The deep bass vibration of the caravan’s engines was stronger out in the open. It pulsed through Daenek’s body like a new heart. A shrill sound from above, and he looked up to see great-winged birds outlined against the sky as they glided past the struts of the towering cranes and hoists.

A group of mertzers, lounging idly around the gaping mouth of an open cargo hold, looked with mild curiosity at them.

Daenek hurried to catch up with the translator on the narrow walkway. Ahead he saw the looming mass of the caravan’s control tower, surmounted by the wide sweep of glass that was the bridge.

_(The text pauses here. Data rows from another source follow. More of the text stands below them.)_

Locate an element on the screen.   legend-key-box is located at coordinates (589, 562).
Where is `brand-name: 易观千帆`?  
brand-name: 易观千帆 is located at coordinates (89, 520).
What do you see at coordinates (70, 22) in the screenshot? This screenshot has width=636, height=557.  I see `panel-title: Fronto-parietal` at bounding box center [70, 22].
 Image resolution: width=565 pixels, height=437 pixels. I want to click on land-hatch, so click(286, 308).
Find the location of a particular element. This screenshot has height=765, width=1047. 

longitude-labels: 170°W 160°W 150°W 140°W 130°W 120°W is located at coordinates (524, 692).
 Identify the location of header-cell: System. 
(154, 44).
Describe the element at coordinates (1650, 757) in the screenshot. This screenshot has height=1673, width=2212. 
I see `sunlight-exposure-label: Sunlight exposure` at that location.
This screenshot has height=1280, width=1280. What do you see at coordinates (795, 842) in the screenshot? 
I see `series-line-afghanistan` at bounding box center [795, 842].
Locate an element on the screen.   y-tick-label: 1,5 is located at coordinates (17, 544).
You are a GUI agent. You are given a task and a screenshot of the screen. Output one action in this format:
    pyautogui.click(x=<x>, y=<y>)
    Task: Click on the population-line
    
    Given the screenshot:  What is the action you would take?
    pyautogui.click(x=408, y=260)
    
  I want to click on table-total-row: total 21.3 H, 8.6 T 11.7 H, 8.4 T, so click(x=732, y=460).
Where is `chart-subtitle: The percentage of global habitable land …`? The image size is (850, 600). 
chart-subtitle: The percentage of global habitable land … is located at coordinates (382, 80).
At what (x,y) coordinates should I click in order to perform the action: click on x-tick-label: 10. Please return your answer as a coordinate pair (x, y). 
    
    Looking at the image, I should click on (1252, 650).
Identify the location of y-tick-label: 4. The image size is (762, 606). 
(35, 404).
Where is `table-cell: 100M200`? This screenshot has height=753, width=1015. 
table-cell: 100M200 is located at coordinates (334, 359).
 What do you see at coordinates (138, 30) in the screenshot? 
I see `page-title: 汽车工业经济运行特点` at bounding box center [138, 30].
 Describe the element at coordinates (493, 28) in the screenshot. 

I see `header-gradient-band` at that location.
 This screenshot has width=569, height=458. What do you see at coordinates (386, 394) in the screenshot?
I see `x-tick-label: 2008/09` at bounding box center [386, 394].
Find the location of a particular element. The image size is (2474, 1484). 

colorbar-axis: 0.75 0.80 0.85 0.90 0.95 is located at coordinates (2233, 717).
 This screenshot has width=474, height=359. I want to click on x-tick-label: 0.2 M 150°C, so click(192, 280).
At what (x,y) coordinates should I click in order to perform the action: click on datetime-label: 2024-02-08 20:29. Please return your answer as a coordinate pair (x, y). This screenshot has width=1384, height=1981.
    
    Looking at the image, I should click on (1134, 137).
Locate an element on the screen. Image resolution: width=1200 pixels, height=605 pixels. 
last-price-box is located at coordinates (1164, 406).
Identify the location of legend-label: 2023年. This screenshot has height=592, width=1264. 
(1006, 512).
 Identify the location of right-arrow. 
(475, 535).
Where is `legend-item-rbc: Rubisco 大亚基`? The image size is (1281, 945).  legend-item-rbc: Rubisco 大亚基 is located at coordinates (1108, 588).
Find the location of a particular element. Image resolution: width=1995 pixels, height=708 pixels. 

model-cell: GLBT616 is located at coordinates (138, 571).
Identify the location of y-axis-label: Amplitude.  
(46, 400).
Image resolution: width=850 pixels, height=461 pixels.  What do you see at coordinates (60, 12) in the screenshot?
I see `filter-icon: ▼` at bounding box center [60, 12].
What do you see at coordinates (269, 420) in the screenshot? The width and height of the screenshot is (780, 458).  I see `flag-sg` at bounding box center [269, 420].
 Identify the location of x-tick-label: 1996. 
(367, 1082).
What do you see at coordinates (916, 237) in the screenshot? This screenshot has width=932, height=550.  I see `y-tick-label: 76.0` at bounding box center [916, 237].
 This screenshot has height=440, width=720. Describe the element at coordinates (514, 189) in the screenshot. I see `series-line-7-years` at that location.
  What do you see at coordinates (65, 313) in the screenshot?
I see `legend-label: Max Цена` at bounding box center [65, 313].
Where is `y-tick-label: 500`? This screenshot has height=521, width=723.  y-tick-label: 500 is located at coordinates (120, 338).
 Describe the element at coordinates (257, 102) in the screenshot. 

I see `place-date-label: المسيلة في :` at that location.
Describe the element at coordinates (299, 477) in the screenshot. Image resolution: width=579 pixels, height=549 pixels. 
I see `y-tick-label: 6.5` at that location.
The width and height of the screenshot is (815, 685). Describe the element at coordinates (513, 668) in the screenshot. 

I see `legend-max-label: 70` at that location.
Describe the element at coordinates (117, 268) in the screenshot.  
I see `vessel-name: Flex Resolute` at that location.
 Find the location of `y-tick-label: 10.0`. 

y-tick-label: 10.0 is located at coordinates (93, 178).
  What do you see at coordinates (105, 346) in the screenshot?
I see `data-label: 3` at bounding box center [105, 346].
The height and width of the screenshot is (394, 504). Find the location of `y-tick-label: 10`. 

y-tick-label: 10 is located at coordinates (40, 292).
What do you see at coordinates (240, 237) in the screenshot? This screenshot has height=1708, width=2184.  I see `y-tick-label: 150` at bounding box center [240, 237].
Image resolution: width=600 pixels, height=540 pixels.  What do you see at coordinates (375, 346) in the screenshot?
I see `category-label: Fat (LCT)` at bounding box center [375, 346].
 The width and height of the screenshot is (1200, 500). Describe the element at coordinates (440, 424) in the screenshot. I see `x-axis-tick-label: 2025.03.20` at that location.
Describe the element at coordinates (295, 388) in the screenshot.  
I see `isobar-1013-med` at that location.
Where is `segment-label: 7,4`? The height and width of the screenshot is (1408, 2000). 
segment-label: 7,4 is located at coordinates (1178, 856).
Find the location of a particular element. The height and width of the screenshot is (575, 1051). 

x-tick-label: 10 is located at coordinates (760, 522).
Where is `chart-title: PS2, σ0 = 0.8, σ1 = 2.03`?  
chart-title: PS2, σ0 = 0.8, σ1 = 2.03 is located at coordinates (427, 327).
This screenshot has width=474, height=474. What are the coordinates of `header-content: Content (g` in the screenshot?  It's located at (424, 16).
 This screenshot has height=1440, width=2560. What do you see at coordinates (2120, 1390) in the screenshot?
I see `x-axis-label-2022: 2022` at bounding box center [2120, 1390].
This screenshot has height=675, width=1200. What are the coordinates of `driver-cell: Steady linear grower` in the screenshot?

Daenek followed the translator into the base of the tower and up the flights of stairs leading to the bridge. He noted that here the lights and ventilation worked, in contrast to the dim, musty-smelling infirmary and other sections through which they had passed.

At the top of the stairs the translator motioned for Daenek to wait, then rapped on the rivetted metal of the door before them.

“Captain Sather was born in the Capitol and speaks the tongue, too,” whispered the old man. “So watch what you say.” The door swung open and he led Daenek into the bridge.

Through the bank of windows Daenek could see the land before the caravan, the wide stretch of brown dirt that was the roadway flowing under the prow. There were four mertzers already in the glass-walled room, three of them wearing dark blue coats and stiff caps. The fourth, a compact but solidly muscled figure standing with folded arms at the far end of the bridge, wore the usual leather jacket and battered cloth cap.

The blue-coated mertzer who had opened the door closed it behind them and then joined his companion in front of the gauges and controls that extended nearly the width of the room.